Pointing out that there were some who would argue that teachers should do all, the Education Minister stressed: "But you do all. Teachers do all in their powers and in their capacity to make a difference and sometimes without the kind of help that is necessary; the help of families, of parents, of fathers; of community; of administrators in their many forms and of policymakers."

Reiterating that it called for collaboration, Mr. Jones said, "What you can do is reach out into the homes of your children". He added that regardless of where children came from it was up to teachers to make that difference in preventing them from remaining there. "Too many teachers have contributed to people remaining where they came from," Mr.

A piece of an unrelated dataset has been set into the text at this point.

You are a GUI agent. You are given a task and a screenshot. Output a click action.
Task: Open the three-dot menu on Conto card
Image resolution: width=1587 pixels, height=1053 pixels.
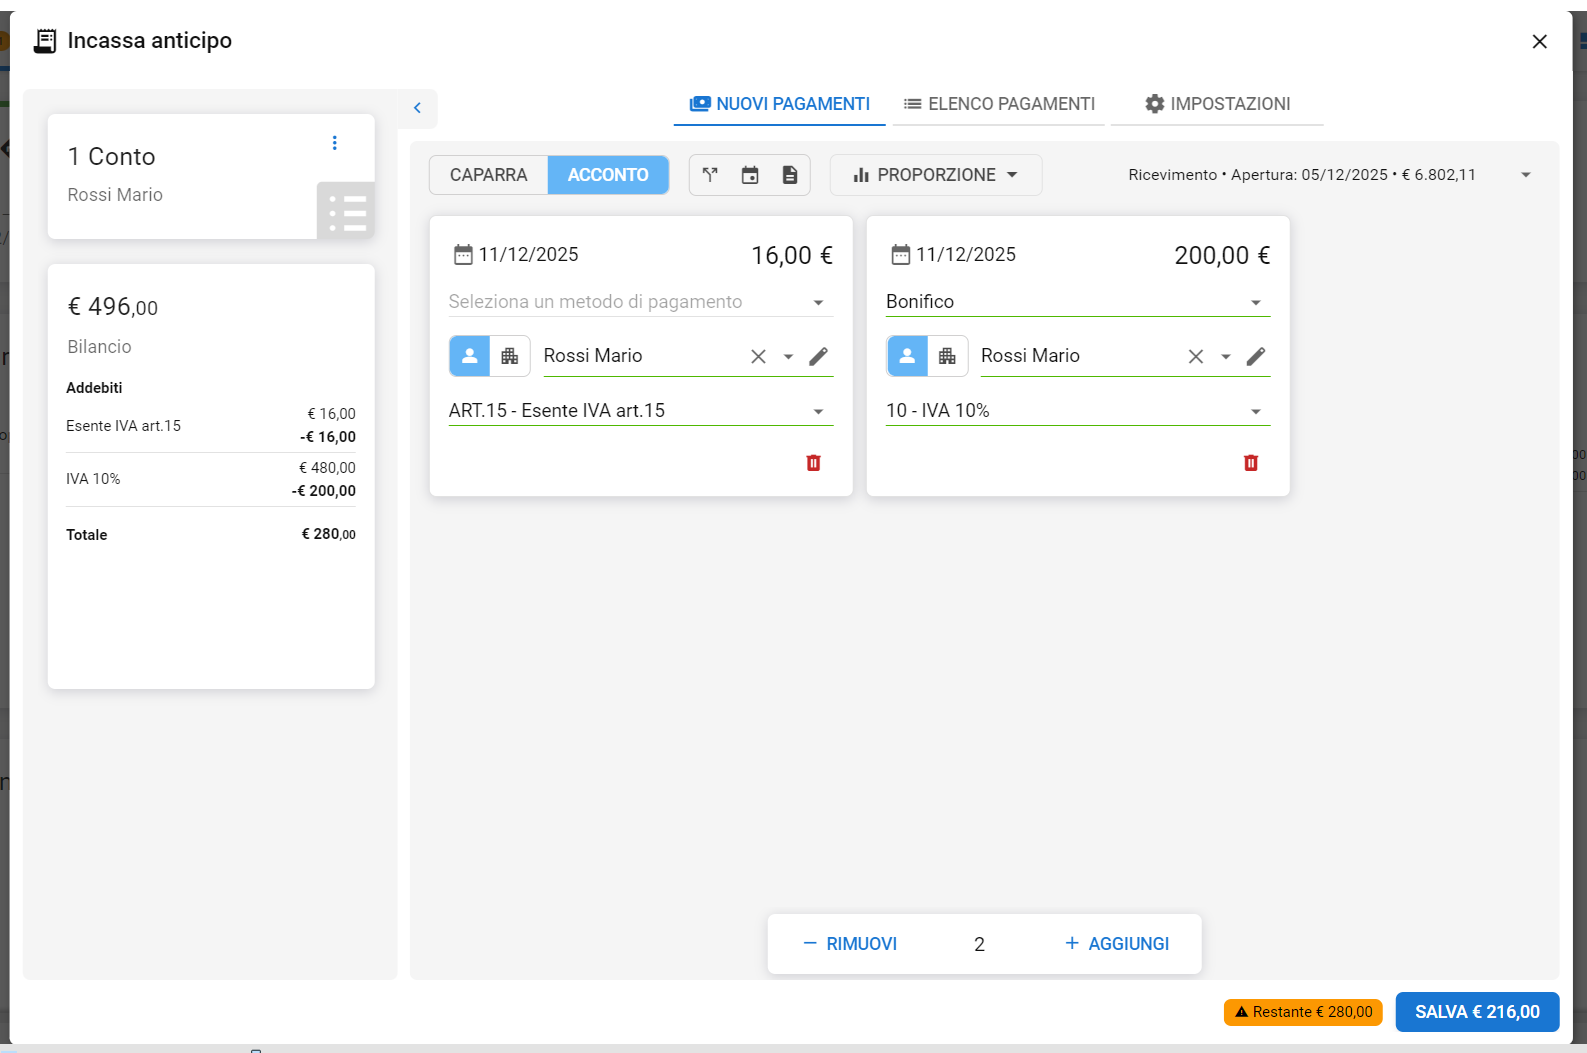(x=335, y=143)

Jones said adding that children would learn so long as they were taught right from wrong.

"As long as you cater to their humanity; demonstrate love… and regard, they will gravitate towards you. ??Not because you are the best teacher in some discipline [or] in some subject but because they perceive you to be the best human being in the space that you occupy. They will come to you rather than their class teacher, subject teacher, Guidance Counsellor, Pastor or Reverend…" he stated.

Teachers were urged to go back into school and share what was taught, as well as to stay in contact with each other so that they could share, among other things, lesson plans.